Clinical Manifestations:
- Prostate: large, rubbery and nontender
- Hesitancy in starting urination, urinary frequency, urgency, nocturia, abdominal straining
- Dec. in volume and force of urination, interruption of urinary stream, dribbling Incomplete bladder emptying,
Acute urinary retention (>60ml ), and recurrent UTIs
- Fatigue, anorexia nausea and vomiting, and pelvic discomfort are also reported, and ultimately azotemia, and
renal failure

Assessment:
-Physical examination, including digital rectal examination (DRE), and health history
-Urinalysis to screen for hematuria and UTI
-Prostate specific antigen (PSA) level is obtained if the patient has at least 10-year life expectancy and for whom
knowledge of the presence of prostate cancer would change management
-Urinary flow-rate recording and the measurement of postvoid residual (PVR) urine.
-Urodynamic studies, urothrocystoscopy, and UTZ
-Complete blood studies including clotting studies

Medical Management:
- Goals: improve quality of life, improve urine flow, relieve obstruction, prevent disease progression, minimize
complications.
- Urinary catheter- if patient unable to void
- Pharmacologic ttt
o Alpha adrenergic blockers –relaxes the smooth muscle of the bladder neck and prostate. (improve urine
flow and relieves symptoms of BPH)
Ex. alfuzosin (Uroxatral), terazosin (Hytrin), doxazosin (Cardura), talmusolin
o 5-alpha-reductase inhibitors- prevent conversion of testosterone to DHT and decrease prostate size
Ex. finasteride (Proscar), dutasteride (Avodart)
o Use of phytotherepeutic agents and other dietary supplements are not recommended, although they
are commonly used.
Ex.

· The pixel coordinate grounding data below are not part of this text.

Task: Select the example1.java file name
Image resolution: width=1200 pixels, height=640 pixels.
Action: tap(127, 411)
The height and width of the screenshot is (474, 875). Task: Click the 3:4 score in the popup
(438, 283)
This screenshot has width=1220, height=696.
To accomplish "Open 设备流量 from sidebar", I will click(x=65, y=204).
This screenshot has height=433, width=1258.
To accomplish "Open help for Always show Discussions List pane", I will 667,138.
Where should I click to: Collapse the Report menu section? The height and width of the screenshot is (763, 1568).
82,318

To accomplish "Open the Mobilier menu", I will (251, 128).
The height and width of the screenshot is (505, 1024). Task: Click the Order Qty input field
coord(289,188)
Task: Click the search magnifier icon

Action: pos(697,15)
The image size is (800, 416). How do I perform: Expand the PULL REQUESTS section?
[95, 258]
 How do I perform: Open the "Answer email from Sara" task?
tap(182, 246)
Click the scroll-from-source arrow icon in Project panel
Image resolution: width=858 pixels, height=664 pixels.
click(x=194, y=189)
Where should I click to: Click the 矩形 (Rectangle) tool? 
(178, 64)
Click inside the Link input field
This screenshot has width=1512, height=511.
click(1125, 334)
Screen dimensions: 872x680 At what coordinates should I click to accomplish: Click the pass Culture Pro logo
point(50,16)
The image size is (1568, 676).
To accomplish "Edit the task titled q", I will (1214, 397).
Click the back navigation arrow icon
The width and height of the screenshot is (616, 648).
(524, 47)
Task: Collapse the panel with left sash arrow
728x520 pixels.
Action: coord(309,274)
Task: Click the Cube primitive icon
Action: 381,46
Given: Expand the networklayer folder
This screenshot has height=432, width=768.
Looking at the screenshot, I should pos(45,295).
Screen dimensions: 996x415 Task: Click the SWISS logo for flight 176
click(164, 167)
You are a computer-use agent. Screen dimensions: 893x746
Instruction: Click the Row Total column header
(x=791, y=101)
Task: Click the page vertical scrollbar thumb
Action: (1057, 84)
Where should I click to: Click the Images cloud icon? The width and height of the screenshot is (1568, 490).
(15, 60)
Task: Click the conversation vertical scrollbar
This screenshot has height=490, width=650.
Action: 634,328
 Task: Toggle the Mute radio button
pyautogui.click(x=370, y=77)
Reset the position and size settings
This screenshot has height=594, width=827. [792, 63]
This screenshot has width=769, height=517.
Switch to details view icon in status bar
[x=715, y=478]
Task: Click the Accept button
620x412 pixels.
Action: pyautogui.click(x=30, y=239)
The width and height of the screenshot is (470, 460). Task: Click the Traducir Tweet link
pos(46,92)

Serenoa repens, Pygeum africanum

- Minimally invasive procedures


o Transurethral microwave heat treatment (TUMT)
– involves application of heat to prostatic tissue
o Transurethral needle ablation (TUNA) – uses low level radiofrequencies delivered by thin needles
placed in prostate gland to produce heat that destroys prostate tissue
o Prostatic stents – for patients with urinary retention and with poor surgical risks

- Surgery
o Surgical resection of prostate gland
o Transurethral resection of the prostate (TURP)
– benchmark for surgical ttt of BPH
-removal of the inner portion of the prostate through an endoscope inserted through the urethra.
o Transurethral incision of the prostate (TUIP)
-use to treat smaller prostates
-cuts are made in prostate and prostate capsule to reduce constriction of urethra and decrease
resistance to flow of urine out of the bladder
-can be performed on an outpatient basis
-lower complications
o Prostatectomy
-Laparoscopic Radical Prostatectomy – laparoscope is inserted to remove prostate gland.
-Robotic Assisted Laparoscopic Radical Prostatectomy – uses computer console and da Vinci robot to
replicate the movement of surgeon’s hand.